━━━ THE DATA ━━━

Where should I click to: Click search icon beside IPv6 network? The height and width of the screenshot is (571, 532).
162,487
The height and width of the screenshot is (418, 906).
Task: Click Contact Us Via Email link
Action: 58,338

━━━

WHAT YOU HAVE TO DO: Once the records are read, print each of them exactly as written.

ANSWER SPACE:
Where should I click to: Click search icon beside IPv6 network? The height and width of the screenshot is (571, 532).
162,487
The height and width of the screenshot is (418, 906).
Task: Click Contact Us Via Email link
Action: 58,338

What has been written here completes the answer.